One reason I wanted Price was to keep him from the Red Sox. Whether I was correct is irrelevant. The Yankees are not paying me to do this, they are paying Brian Cashman, who became GM for the 1998 season, inheriting the team that won 114 regular season games, which accounts for Cashman's perceived early success. But Cashman had no championships 2001-2008, eight years, then one in 2009 anchored by 1998 holdovers Derek Jeter, Jorge Posada, Andy Pettitte and Mariano Rivera.

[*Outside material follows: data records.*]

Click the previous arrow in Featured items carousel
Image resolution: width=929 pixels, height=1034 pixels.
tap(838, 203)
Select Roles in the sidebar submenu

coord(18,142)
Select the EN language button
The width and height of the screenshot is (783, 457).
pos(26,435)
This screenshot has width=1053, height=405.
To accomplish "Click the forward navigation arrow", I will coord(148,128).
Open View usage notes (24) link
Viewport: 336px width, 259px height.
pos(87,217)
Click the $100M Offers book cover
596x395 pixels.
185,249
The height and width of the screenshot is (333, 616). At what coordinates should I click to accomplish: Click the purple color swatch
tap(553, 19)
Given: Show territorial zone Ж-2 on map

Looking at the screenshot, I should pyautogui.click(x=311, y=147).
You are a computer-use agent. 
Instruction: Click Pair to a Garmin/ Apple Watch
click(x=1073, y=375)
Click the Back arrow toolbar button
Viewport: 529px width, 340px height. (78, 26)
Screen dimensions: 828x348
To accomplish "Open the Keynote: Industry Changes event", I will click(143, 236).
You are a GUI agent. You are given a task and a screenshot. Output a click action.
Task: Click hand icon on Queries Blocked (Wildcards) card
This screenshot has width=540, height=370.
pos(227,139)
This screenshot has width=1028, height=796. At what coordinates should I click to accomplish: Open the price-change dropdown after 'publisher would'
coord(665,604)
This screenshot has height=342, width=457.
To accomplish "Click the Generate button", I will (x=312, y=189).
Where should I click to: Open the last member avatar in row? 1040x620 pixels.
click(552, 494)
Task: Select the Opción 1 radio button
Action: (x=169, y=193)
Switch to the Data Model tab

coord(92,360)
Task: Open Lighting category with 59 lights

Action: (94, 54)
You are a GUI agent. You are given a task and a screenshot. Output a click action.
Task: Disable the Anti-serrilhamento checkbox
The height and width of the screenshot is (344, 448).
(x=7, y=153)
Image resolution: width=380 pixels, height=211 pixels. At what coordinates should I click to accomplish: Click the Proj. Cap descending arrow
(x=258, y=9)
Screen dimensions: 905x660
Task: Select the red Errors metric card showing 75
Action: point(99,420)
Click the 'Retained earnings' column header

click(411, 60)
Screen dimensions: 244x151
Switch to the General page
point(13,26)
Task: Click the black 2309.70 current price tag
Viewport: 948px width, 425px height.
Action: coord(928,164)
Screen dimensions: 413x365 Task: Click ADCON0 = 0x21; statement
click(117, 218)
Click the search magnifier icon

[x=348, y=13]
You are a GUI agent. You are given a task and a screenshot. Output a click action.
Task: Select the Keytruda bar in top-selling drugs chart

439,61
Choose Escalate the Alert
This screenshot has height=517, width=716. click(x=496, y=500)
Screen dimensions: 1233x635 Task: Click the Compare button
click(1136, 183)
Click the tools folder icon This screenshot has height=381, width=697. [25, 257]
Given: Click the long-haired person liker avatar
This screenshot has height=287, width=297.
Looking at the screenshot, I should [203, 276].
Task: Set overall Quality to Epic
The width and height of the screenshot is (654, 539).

Then another long drought of seven years and counting.

On trades Cashman has made some good but small ones, like Didi Gregorius, now the Yankee shortstop:

December 5, 2014: Traded as part of a 3-team trade by the Arizona Diamondbacks to the New York Yankees. The New York Yankees sent Shane Greene to the Detroit Tigers. The Detroit Tigerssent Domingo Leyba (minors) and Robbie Ray to the Arizona Diamondbacks.

Not Roger Maris but a good trade. Cashman had a chance to pull off a Roger Maris but failed when he was looking for a third baseman while Oakland traded Josh Donaldson to Toronto, where Donaldson was AL MVP in his first season. A month after Donaldson was traded, Cashman signed Chase Headley for four years.

And most recently Cashman lacked the imagination, nerve and minor league talent to trade for lefty Chris Sale (28): 2017 Red Sox: 128 innings, 168 ERA+

Sale and Price will start for the Red Sox who now have the chance for the four game sweep that the second place Yankees desperately needed. See my post on this yesterday. If swept, the Yankees will be in much the same position as 2016 but without the aging and failing Alex Rodriguez and Mark Teixeira to blame. And that despite all the success of the Yankees 25 year old rookie sensation Aaron Judge.

Now the talking heads on MLB Network debate just how cautious the Yankees should be and whether they should be buyers or sellers, as they were in 2016 when the Yankees tanked, as the obscene July 31 trading deadline approaches.

But isn't Cashman responsible for young stars Aaron Judge and Gary Sanchez? Yes, although ...

Yankees drafted Eric Jagielo before Aaron Judge in 2013. Oops. Friday, July 14, 2017

Cashman has one championship 2001-2016. One, in 2009, surrounded by droughts of 8 and 7 years. Cashman is timid and unimaginative. Much is made of the Yankees winning more games each season than they lose. When did that low bar become the measure of success for the New York Yankees? And even that is largely based on the Yankees spending more money each of those seasons than any other American conference team. How good does Cashman have to be when he spends $200 million for a .500 record? And except for 2017, field manager Joe Girardi elevated sub .500 teams over .500 to help Cashman keep his job.